I’ve been working like crazy this week to get four PowerPoint presentations ready for sessions – two keynotes, two breakouts – that I’ll be leading at a conference in a couple of weeks. Since my brain is in the habit of picking out words like shiny coins and examining them for all they’re worth, the sparkly word power, from Powerpoint, caught my attention. So straight to Merriam-Webster’s I go to discover that power comes from Latin potere, meaning “to be able.” The simplest definition is the “ability to act or produce a change.” So right away, it’s obvious that we all have the ability to act or produce change – even if it’s only within ourselves – so we all have power.
But then, as my brain also does, it combined that thought with a quote I read, and my brain landed on . . . power nap. Here’s the quote:
“We don’t rest from our work; we work from our rest.”
When I read that, I thought, “Yes. Of course. That makes total sense. We work from our rest. That sounds like the right order of things.” In fact, Bradley also pointed out that the creation story, as it’s told in Genesis 1, shows God creating humans on the sixth day. Then on the seventh day, God rested.
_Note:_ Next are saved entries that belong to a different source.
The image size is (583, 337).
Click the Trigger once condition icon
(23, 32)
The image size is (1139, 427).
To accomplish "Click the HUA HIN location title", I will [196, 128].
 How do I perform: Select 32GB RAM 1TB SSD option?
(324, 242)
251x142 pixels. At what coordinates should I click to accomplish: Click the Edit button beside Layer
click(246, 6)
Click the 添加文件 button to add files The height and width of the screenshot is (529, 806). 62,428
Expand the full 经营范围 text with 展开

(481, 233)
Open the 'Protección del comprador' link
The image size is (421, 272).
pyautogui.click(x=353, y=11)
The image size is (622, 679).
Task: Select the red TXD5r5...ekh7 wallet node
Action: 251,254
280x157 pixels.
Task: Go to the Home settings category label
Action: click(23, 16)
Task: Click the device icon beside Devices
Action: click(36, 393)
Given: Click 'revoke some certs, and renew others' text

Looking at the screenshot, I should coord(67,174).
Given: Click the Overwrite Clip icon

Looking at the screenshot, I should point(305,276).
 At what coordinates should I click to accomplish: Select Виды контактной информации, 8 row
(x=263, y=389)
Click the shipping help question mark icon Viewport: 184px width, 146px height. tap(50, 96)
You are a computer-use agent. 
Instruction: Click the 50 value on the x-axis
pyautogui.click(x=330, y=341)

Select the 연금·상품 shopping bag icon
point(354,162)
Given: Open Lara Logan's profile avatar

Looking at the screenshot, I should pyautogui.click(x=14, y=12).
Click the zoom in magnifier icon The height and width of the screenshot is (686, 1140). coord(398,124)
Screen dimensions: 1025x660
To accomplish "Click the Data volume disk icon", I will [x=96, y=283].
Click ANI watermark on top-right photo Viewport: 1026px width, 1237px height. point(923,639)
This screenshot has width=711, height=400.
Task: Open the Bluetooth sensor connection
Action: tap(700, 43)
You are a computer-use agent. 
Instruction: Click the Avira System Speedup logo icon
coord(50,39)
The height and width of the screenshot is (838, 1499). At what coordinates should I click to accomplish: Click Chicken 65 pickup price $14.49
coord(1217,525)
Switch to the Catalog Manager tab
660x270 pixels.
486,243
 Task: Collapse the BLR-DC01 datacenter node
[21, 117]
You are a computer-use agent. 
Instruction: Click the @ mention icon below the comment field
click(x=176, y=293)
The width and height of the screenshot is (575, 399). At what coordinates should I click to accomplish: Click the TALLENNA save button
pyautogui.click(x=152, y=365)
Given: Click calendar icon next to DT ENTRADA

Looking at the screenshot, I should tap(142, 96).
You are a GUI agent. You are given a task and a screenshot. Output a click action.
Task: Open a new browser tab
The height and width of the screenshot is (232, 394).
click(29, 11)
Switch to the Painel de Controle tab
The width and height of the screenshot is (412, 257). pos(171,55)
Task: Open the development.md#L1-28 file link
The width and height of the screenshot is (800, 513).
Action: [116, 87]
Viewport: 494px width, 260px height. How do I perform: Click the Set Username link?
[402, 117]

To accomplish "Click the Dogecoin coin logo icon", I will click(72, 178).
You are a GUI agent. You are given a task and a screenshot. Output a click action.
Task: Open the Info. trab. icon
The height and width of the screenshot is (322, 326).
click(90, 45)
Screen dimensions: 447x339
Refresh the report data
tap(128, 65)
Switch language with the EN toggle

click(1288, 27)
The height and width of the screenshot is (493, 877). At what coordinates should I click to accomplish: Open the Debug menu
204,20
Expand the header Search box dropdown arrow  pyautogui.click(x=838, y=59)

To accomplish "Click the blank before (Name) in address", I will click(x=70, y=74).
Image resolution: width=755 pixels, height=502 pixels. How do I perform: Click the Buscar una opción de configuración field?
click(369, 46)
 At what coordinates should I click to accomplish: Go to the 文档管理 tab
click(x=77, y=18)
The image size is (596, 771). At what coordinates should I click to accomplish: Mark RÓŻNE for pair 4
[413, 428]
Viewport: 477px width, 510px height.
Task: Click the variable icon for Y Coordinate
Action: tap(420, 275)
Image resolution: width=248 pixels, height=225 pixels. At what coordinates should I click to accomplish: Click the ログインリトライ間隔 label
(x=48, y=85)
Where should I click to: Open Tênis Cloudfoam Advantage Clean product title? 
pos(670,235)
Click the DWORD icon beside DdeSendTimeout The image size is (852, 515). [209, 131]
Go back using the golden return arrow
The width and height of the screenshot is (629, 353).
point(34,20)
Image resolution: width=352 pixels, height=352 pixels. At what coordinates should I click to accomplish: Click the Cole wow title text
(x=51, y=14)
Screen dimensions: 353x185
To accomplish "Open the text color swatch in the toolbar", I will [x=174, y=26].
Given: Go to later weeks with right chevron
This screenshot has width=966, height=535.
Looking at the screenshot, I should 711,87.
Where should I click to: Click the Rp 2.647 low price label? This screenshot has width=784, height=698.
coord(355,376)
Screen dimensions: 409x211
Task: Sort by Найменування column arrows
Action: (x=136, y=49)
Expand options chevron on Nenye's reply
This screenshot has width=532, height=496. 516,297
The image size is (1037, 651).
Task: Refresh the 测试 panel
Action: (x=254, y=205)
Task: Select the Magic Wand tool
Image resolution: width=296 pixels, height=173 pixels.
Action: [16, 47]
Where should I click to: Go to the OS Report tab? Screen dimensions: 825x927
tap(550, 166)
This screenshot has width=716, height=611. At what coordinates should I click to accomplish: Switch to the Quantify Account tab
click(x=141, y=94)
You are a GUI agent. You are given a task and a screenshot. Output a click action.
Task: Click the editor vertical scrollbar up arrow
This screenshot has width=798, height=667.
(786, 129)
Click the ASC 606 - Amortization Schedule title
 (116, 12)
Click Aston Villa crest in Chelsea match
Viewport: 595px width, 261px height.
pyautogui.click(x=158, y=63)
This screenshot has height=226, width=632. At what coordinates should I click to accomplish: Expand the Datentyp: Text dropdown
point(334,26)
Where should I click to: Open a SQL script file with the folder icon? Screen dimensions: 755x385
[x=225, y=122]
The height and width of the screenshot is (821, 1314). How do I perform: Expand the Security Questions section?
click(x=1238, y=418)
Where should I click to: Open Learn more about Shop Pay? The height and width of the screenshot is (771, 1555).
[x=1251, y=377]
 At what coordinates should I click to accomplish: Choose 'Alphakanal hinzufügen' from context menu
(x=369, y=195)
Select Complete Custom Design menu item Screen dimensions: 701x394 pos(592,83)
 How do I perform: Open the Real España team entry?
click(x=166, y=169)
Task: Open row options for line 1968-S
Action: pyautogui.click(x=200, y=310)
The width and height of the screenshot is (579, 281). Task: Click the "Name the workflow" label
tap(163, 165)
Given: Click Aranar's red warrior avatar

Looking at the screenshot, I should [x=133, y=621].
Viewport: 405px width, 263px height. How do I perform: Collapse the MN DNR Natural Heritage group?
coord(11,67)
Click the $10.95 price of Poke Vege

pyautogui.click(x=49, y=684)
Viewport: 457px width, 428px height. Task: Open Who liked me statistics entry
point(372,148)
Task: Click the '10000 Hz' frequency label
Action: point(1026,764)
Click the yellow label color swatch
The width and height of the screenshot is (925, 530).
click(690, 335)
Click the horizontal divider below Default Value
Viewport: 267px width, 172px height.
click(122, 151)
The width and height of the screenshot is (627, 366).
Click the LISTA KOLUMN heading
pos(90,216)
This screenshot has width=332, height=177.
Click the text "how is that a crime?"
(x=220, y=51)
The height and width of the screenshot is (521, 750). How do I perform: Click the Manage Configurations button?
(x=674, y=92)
Which means that the humans’ first full day in existence was a day of rest.
But our lives flow from rest to work to rest to work so seamlessly that it’s a bit like “which-came-first-the-chicken-or-egg?” Which comes first – rest or work? In reality, we do it both ways. We work from our rest and rest from our work. Of course, some of us skew that flow by working and working and working and snatching a bit of rest when we can. It’s not optimum, but it is reality. Power nap reality. Several times this past week, I’ve found a power nap quite appealing, basically because I worked until I was really tired.
But as I vacuumed my floors yesterday, I realized that my vacuum cleaner works on the rest/work principle. It’s cordless and had to have that first resting charge-up before it could work. When it runs low, it has to be recharged before it can work again.
Then this morning, I read an article about crossing time zones. It suggested that “napping before you fly can essentially pay forward some of an anticipated sleep debt.” So there you go: rest first before you head out. If you can do it, it’s worth a try.
I like the idea of working from rest. It’s a totally different way of viewing my nightly eight hours – as the beginning of my work day instead of the end. It’s a prioritized gift of time, relaxing at the start instead of rewarding myself at the end of the day for hard work done. It’s also an interesting way to view a power nap – the time of rest that “has the ability to produce a change.”
Of course, it really doesn’t matter how we think of it. Either way, we recharge, refresh, restore, resupply, reboot, start over, power up and – ta-da – it’s a new day!
Wishing you good rest and satisfying work this week!